# Gaggia Classic



## gmason (Aug 9, 2012)

Thanks to the wealth of information, insights and tips on this site, I bought a Gaggia Classic yesterday. I lost out on a few auctions on eBay, but ended up buying a new machine from Comet for £149.00, so extremely pleased with the outcome. Now it's just a case of replacing the baskets, buying a tamper and other critical necessities and we are in business!


----------



## oldroaster (Jun 19, 2012)

Good choice, good price. What amazing machines these are.

I've just serviced an old Classic - must be eight years old which had never been cleaned! It belongs to a friend, not a great coffee lover, who was wondering why it had given up the ghost. Well no wonder it was really bunged up. I had to use an eight inch extension lever on my 5mm allen key to shift the screws to get the group gasket out. This gasket was still serviceable too no leaks. A good clean/backflush with Preparation X from Pennine Tea and Coffee(in my opinion far better than Puly Caff) and it was soon producing really good shots with excellent crema after a bit of dialling in with my stepless Macap. It will need a new gasket so do I get an 8.5mm or 9mm does it matter? Where's best place to buy? Help please from you Classic experts out there.

Thanks,

OR.


----------



## lookseehear (Jul 16, 2010)

http://www.happydonkey.co.uk/hd6005.html

I bought this one from Happy Donkey but I think its a bit thin. My PF seals fine but has to rotate past halfway. I would go for a thicker gasket if its an old classic as I believe the lugs wear down over time.

Sent from my Nexus 7 using Tapatalk 2


----------



## oldroaster (Jun 19, 2012)

Thanks for that LSH. I'll give the 9mm a try. I'm always impressed with this forum.

OR


----------



## Glenn (Jun 14, 2008)

Wow, £149 new is a steal!

Looks to be available online at Comet too


----------



## gmason (Aug 9, 2012)

Yes, it's a fantastic price and now actually cheaper than many of the 'toy' espresso machines on sale at electrical outlets and kitchen shops. I bought online at Comet and picked up locally. The Coffee Forums guide made setting up and priming a breeze. Tamper, new baskets, knockbox, cleaning materials and fresh beans now ordered which brings the machine in at about £200.00 in total.


----------



## jimbow (Oct 13, 2011)

That really is a great price!

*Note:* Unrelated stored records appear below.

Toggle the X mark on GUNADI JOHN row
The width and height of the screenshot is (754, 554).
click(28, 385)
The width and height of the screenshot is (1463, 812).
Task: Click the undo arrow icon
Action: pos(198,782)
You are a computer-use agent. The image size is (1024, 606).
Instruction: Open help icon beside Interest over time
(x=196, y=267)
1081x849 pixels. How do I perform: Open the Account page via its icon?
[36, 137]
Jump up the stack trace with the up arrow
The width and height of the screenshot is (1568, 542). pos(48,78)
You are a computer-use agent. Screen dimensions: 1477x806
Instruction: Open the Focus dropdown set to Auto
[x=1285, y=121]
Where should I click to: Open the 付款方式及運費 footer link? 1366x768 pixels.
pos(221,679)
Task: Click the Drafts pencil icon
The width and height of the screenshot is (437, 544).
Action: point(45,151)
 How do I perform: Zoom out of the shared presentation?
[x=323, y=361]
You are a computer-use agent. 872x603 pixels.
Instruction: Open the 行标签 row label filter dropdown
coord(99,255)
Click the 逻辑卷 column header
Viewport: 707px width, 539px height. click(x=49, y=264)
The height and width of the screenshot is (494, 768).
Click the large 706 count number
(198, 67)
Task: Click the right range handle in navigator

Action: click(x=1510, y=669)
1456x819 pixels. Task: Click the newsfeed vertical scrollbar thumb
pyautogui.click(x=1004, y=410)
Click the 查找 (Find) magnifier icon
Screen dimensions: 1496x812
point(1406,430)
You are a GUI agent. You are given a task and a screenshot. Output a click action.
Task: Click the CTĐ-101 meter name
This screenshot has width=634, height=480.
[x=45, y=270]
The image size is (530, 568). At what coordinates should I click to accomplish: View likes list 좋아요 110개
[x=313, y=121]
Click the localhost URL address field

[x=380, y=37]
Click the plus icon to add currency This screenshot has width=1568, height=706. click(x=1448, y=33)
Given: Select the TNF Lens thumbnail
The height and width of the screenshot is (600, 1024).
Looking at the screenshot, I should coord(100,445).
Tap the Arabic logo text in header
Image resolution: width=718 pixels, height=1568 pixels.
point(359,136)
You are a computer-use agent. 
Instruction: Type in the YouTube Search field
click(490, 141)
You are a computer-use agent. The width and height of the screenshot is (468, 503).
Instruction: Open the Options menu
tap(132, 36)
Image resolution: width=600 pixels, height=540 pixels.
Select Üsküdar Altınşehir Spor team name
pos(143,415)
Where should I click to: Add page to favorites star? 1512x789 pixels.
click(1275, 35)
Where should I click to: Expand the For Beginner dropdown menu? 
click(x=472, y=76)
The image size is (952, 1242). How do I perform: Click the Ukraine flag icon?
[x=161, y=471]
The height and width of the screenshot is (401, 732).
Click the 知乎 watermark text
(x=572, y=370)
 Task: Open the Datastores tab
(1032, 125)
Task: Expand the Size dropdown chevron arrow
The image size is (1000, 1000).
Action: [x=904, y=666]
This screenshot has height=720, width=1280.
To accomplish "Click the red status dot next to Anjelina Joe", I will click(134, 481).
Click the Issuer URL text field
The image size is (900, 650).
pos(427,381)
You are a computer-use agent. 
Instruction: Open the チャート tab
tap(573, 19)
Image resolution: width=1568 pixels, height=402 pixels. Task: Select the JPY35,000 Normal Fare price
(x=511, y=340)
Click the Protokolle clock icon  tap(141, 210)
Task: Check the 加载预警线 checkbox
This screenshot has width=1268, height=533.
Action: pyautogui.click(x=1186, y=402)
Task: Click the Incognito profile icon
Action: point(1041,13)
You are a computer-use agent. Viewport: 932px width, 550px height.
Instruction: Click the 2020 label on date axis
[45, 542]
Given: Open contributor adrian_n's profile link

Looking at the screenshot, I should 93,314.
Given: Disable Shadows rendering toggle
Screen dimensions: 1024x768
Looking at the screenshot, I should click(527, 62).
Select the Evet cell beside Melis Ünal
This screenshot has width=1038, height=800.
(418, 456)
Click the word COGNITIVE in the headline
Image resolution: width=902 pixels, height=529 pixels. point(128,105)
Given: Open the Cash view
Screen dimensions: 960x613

Have you looked into grinders yet?


----------



## gmason (Aug 9, 2012)

Current eight-year-old grinder holding up fairly well, but aware it will need upgrading - possibly around Xmas...

As a all-rounder in terms of coffee, I do use Hario pourover and plunger methods when not making espresso, so well aware that it requires an appropriate machine that can cope with both ends of the grind scale. Looking at the Baratza as feedback is good and the price is manageable.


----------



## jimbow (Oct 13, 2011)

Cool, sounds like you have it all covered


----------